TO-DO LIST:
A – In the sermon on Habakkuk, what does the speaker's friend say a church with a praise band must also have?
B – Pick up the sermon on Habakkuk after its final sentence and keep it going.
* Start DOCUMENT *
Well, you know what they say: just can’t hear too many sermons on the book
of Habakkuk can you? Habakkuk
reminds me of what my kids are like when I promise them ice cream when they
finish their chores. More
specifically Habakkuk reminds me of what my kids are like after I’ve promised
them ice cream but before the promise is fulfilled and while they still are in
the midst of their dreaded chores.
Because this is when they tend to display what we call…lament.
There is quite a strong tradition in the OT of
complaining to God about injustice and suffering. It’s lamenting - and we should perhaps reclaim this
part of our tradition…I have a friend who says if you’re going to have a praise
band in your church, that’s fine but only if you also have a lament band.
And there are some very real things to lament about folks; we’re
not talking petty complaints. Many of you this week were made aware of a
horrific spate of recent teenage suicides.
Billy Lucas, age 15, Seth Walsh, age 13, Asher Brown, age 13, and
Tyler Clementi, age 18, have all died at their own hands in the past 2
weeks. Billy, Seth, Asher and
Tyler were queer youth who ended the unendurable anti-gay violence done to them
at the hands of their churches, families or peers by doing life ending violence
to their own selves. And how can
we know of such things and not cry out to God like Habakkuk did in this way:
2O Lord, how long
shall I cry for help, and you will not listen? Or cry to you “Violence!” and
you will not save? 3Why do you make me see wrong-doing and look at trouble?
Destruction and violence are before me; strife and contention arise. 4So
the law becomes slack and justice never prevails. The wicked surround the
righteous— therefore judgment comes forth perverted
You have to admire Habakkuk for just calling a thing
what it is…for calling out God’s people for their injustices against each
other. I love the way some the characters in the old testament
really have it out with God – how they confront the Almighty… it’s downright
argumentative. Anymore if we are angry
with God we just give him the silent treatment. But not so with our ancestors in the faith. If they felt there was some serious
neglectful, abusive or absentee parenting from God they…you
know…complained. And their
complaints were not a sign of faithlessness. Quite the opposite really. Their complaints were a sign that they took God’s
promises seriously.
* End DOCUMENT *
* Start DATA EXCERPT *
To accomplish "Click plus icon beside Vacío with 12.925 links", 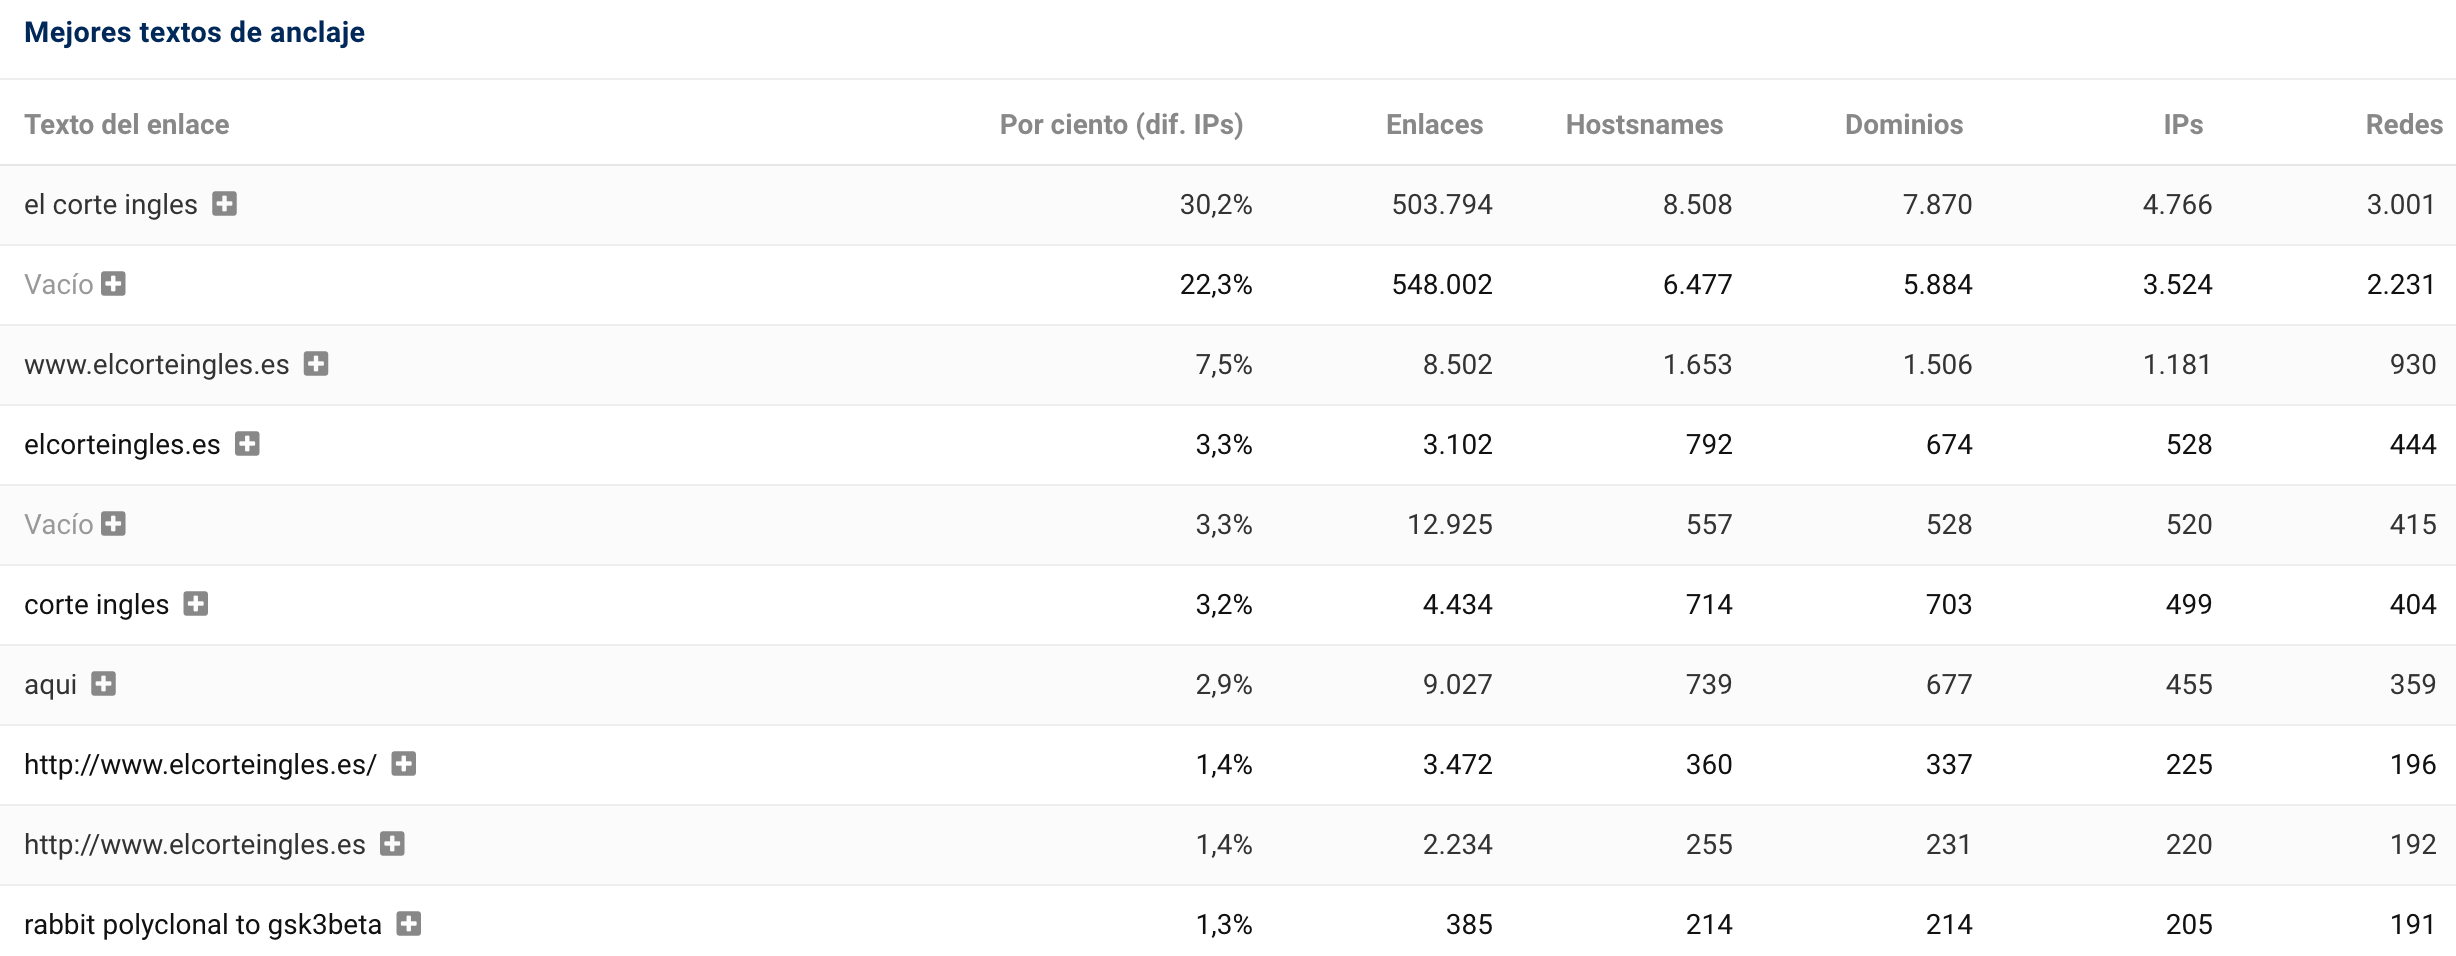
* End DATA EXCERPT *
ANSWER LIST:
A – A lament band.

B –
We don’t seem to have retained that part of the life
of faith very well. Maybe our
society’s general lack of covenant keeping diminishes the power of promises
these days. We don’t trust the
promises of the government, we don’t trust the promises of public schooling, we
don’t trust the promises of each other and we certainly don’t trust the church. So, it’s understandably acceptable to
just walk away when things gets
hard. When we no longer enjoy our
partners or our cars or our sneakers, we just dispense with them and get
something better.
So maybe it’s no surprise how easy it is to also
dispense with God when things get tough rather than just have it out like
Habakkuk…. as though it’s impolite or impius to remind God of God’s
promises. To say “you promised…
and all evidence points to the fact that you, God are not following through”. Yet people like the prophet Habakkuk
seemed to stick around in this covenant with God even when things got ugly and
that, my friends, is what this beautiful little book of Habakkuk is about. He’s like “the little prophet that
could”.
And
the central theme of Habakkuk is summed up in verse 4
Look
at the proud!
Their
spirit is not right in them,
but
the righteous live by their faith
The
prophet contrasts the proud whose spirit’s are not right in them to the
righteous who live by faith.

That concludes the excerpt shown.